(For concreteness, when I say "face" I specifically mean the 2-dimensional kind. I will refer to "hyperfaces" as cells as this question only deals with polytopes in the fourth dimension.)
In 3-dimensional polyhedra, there are only ever 2 faces to an edge.
However in 4-dimensional regular polychora, there are 3 faces to an edge in the tesseract, octaplex (24-cell) and pentachoron(5-cell/4-simplex), but the orthoplex (16-cell) and 120-cell have 4 faces meeting at an edge, and the 600-cell has 5 meeting at an edge.

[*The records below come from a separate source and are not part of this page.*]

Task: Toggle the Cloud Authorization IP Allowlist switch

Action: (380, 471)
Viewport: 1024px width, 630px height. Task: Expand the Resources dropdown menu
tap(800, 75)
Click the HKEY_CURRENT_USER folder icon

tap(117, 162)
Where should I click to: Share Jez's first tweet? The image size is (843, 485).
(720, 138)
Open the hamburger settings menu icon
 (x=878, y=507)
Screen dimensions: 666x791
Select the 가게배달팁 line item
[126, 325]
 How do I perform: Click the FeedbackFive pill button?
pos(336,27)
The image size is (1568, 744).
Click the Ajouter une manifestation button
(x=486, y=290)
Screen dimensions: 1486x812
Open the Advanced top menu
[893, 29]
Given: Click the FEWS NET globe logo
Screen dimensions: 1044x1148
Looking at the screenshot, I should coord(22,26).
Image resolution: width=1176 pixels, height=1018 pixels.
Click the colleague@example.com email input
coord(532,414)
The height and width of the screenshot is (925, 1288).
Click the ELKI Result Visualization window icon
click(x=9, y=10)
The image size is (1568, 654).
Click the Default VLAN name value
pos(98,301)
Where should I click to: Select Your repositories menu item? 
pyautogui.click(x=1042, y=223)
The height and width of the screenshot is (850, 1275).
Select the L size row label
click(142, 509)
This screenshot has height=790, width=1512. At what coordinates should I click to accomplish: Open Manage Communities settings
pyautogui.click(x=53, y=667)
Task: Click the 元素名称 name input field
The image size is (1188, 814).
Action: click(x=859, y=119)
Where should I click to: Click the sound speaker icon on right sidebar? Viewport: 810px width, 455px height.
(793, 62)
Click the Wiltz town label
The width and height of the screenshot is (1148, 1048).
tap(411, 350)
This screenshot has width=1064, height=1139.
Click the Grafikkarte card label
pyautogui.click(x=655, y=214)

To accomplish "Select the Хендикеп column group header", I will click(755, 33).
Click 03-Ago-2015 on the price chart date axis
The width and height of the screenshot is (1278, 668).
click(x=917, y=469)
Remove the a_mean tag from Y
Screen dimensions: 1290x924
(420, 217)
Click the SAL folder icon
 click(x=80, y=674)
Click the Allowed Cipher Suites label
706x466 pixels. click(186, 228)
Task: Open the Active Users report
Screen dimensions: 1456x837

My first thought was that the angles in the faces would offer a clue, but that's obviously not true (tesseract/squares, pentachoron/triangles) and my next thought was that the angles between the faces of the cells would offer a clue but for the same reason that's obviously not true (pentachoron and 600-cell are both constructed of tetrahedra) but this did lead me to realise that the question of how many faces can fit around an edge is equivalent to how many cells can fit around an edge.
I suppose what I'm asking is, in general (i.e. not just for regular polychora), how do we know how many cells can "fit" around an edge and is there some neat way of expressing that in terms of the properties of the faces/cells?
The part that makes this confusing for me is that rotation works very differently in 4D to 3D. I can think how I would mathematically show how many cubes could fit around an edge in 3D (for a tesselation) but it seems like a nonsense question in 4D?